So my girlfriend asked where the name "CommaCommaCrash" came from, and I was dismayed to find I hadn't already written a post on the subject. The name comes from a poem I discovered back in high school, during Web Design A, a class which mainly consisted of sitting in the back row, downloading music with WinMX, and playing ridiculous flash games. Web Design B, by the way, which was the Flash [read: fun] portion of the course, never fit into my schedule, much to my chagrin. But I digress.
The version of this poem that I came across (don't ask me how, it takes me a few attempts at Googling to find this particular version every time) is at the self-proclaimed "Definitive Tech Humor Collection", whose design, in retrospect, is a blight upon the internet (link later, I don't want to ruin it yet). To my credit, I had never actually visited any page except for the text-only poem anecdote, and besides, there are much worse offenses out there.
But more to the point, the poem is a punctuation poem. It goes as follows:
As you can tell, this is no ordinary poem. Which is perhaps why I like it - I am no ordinary person. In fact, I did a metric analysis (is that even what you call it? Nope, Wikipedia says it's scansion) of this poem for A.P. English, since its discovery coincided with the poetry unit in said class. But anyway, it is read as each character's name - sometimes rather arcane, arbitrary, or archaic names, but it only works if you read it out loud, to wit:<> !*''# ^"`$$- !*=@$_ %*<> ~#4 &[]../ |{,,SYSTEM HALTED
Seriously. If you got here and haven't read it, read it out loud. Go somewhere where no one will give you funny looks if you must. Then read it out loud, go back up to the punctuation version, and see that it actually does read that way. After a few times, you can read it straight from the punctuation. It's magical. Or maybe it's just me.Waka waka bang splat tick tick hash, Caret quote back-tick dollar dollar dash, Bang splat equal at dollar under-score, Percent splat waka waka tilde number four, Ampersand bracket bracket dot dot slash, Vertical-bar curly-bracket comma comma CRASH.

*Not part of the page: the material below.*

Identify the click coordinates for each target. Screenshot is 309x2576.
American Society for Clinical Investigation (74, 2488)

Anyway, as you can see (helped by my tasteful emphasis), I lifted the name of this blog straight from the last line, because it sounded vaguely geeky, and is an allusion to a poem that I find quite amusing, and which you do too, now that you've read it out loud. Right?
Oh, and most of the pronunciations make sense, but why "waka waka"? It's an allusion to the sound that PacMan (whose open mouth is implied by the angle brackets) makes as he gobbles up dots. The page I found it on asserts that it was voted as the proper pronunciation, winning out over "norkies".
Also, sidenote: who knew that Pacman's name was originally pakku-man (パックマン), from paku-paku taberu (パクパク食べる), a Japanese onomatopoeia* for the same thing? Amazing the things you can learn on the internet.
You can find the full text over at the aforementioned Definitive Tech Humor Collection. I admit, I lifted the intro to the pronunciation straight from the description, but it's only because that is how I find it (really - I Google "punctuation poem to wit magazine"), and I like to think that I would, left to my own devices, introduce it similarly.
*I totally almost spelled that right on the first try. I just switched the last "o" for an "a". So close. Ah well. Thanks, Firefox spell check.
1 comment:
I thought I was a big geek.
But having read that poem, and then your sound analysis of it, I will sleep soundly tonight knowing that there are new reaches -- new echelons -- for my geekiness to reach!